You’d probably find that if they were tumbling your animals would have walked away unharmed!

I wonder if they’ve reduced the bullet jacket thickness to save on material costs due to the price copper increasing by 100% over the past year or two?… this may explain the more erratic behaviour as the rate of expansion would increase and the bullet is likely to break up in a less controlled manner.
 
I tried some ppu in 30-30 once and a case split from end to end. Accuracy was mediocre.
Their 30-30bullet is quite accurate but I have not tried them on deer yet.
Their 357 ammo was quite good.

If it works out good get a few in stock
When that stock runs out cautiously test a sample before committing again.
Shoot one or two into sand.
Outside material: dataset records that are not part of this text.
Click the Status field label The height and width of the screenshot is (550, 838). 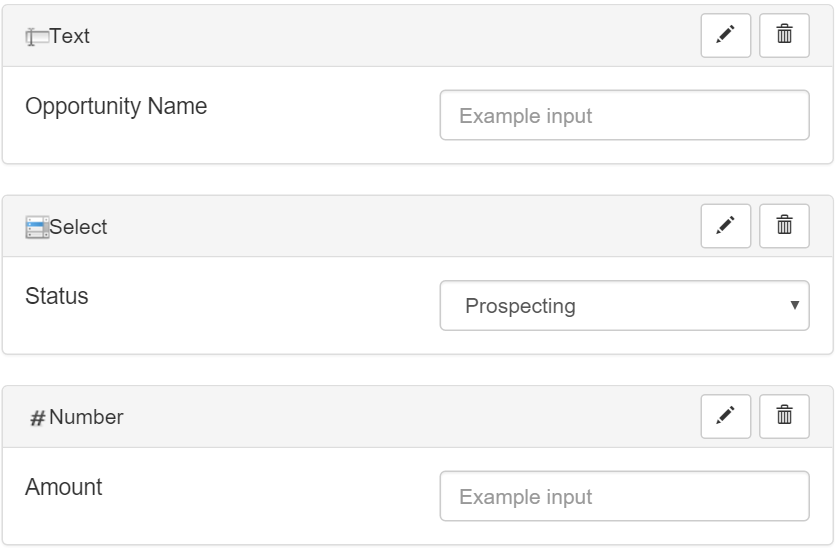[x=57, y=296]
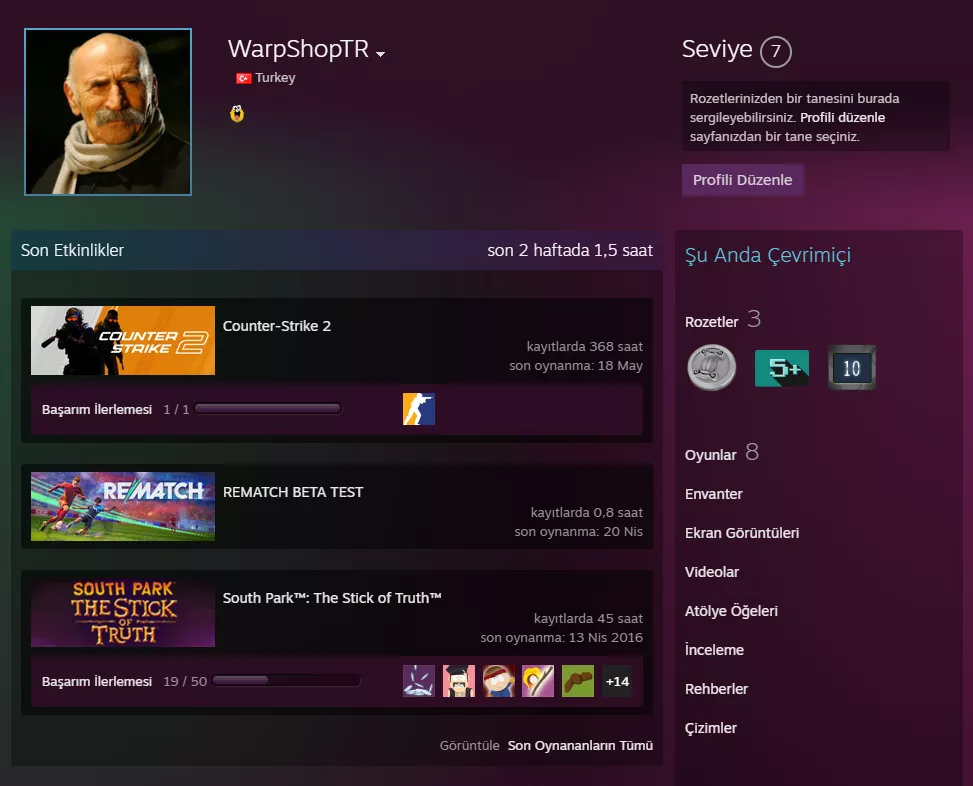Click the profile avatar picture
Image resolution: width=973 pixels, height=786 pixels.
[x=108, y=111]
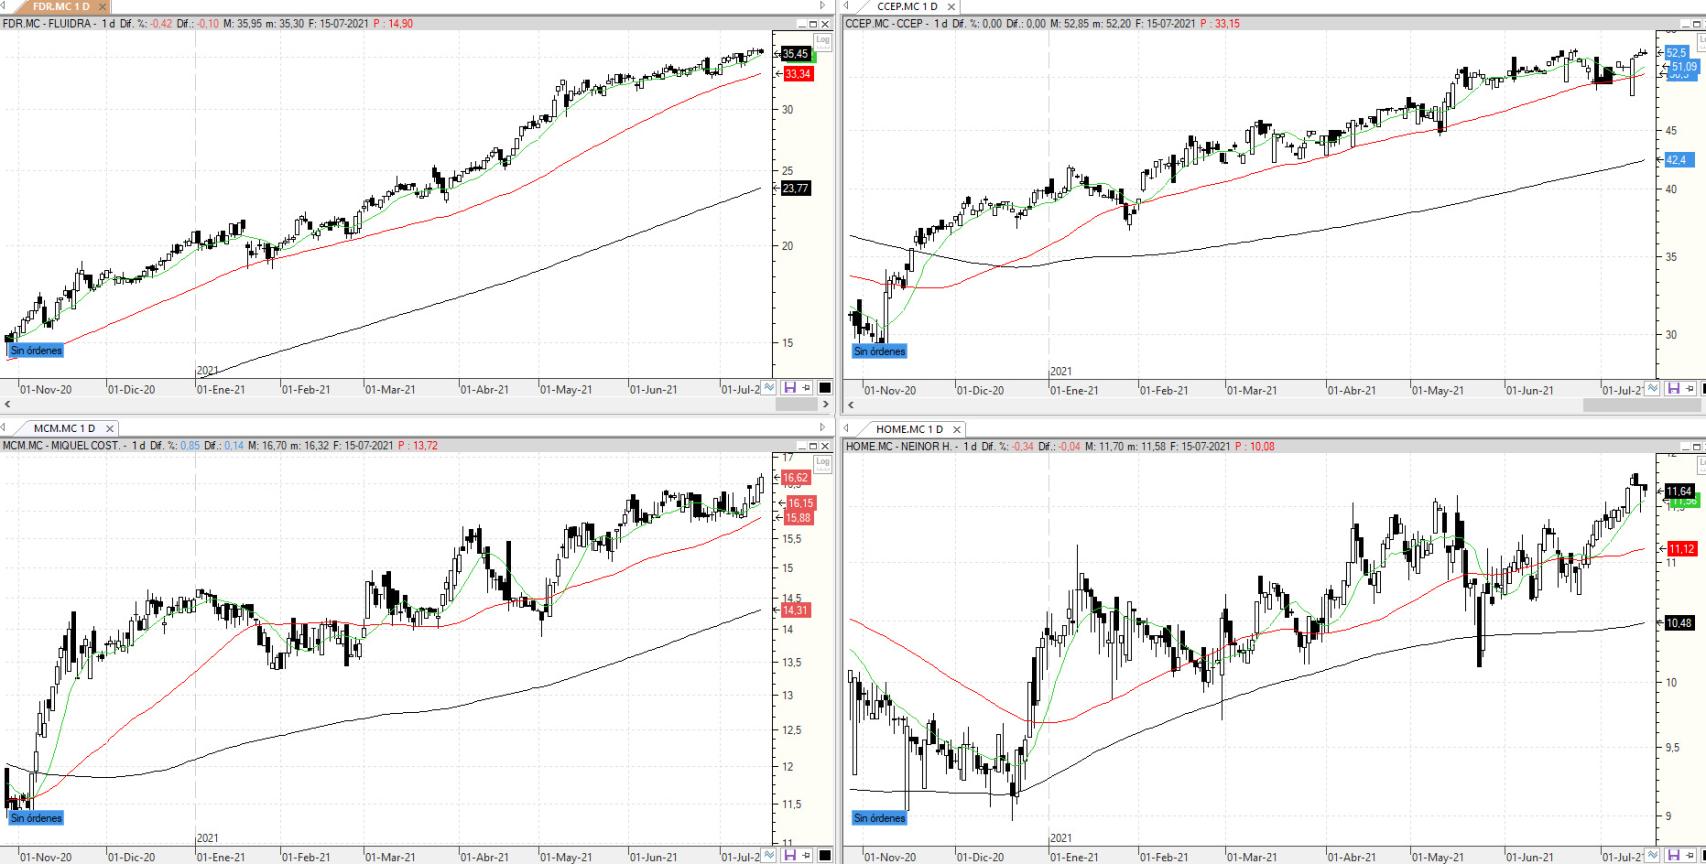This screenshot has height=864, width=1706.
Task: Toggle the Log scale on the Miquel Costas chart
Action: point(822,463)
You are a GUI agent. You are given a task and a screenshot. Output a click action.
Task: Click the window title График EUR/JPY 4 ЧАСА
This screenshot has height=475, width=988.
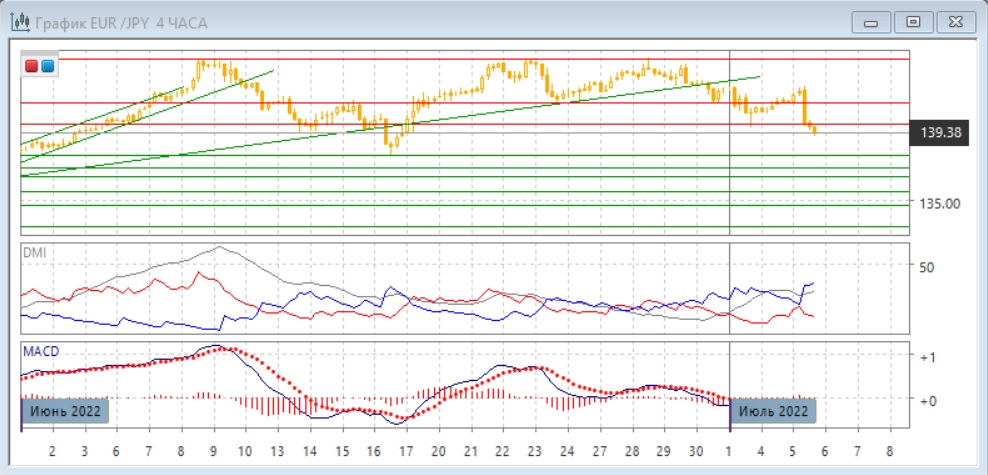click(121, 21)
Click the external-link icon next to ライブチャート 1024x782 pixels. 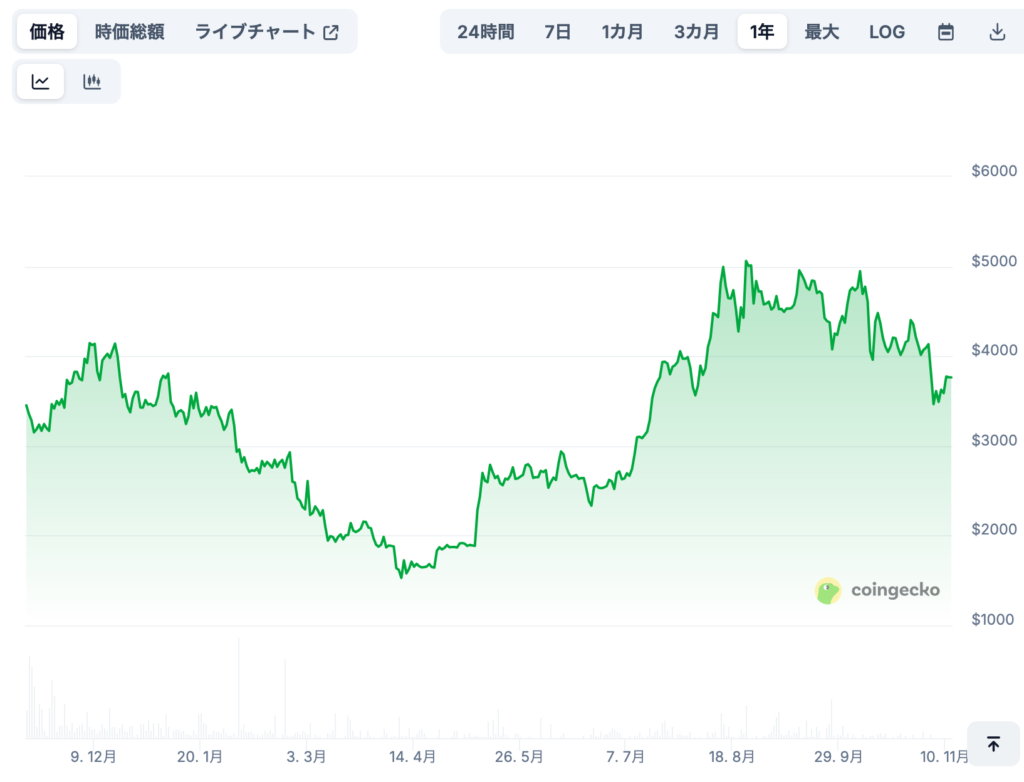coord(331,31)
If you can find a nugget with some shank still intact your in with a chance.
 
I once had a Remington 243 that turned Hornady 100gn bullets into varmint grenades.
I sold the piece of junk and bought a Weatherby vanguard. The same bullet suddenly behaved exactly how it should of.
The Remington's rifling was to deep for the jacket. It had a terrible rough barrel from new. Accurate enough but after nearly cutting a couple of roe in half it had to go so yeah if a bad combination comes together it can go tits up. Same bullet in a different rifle could be fine.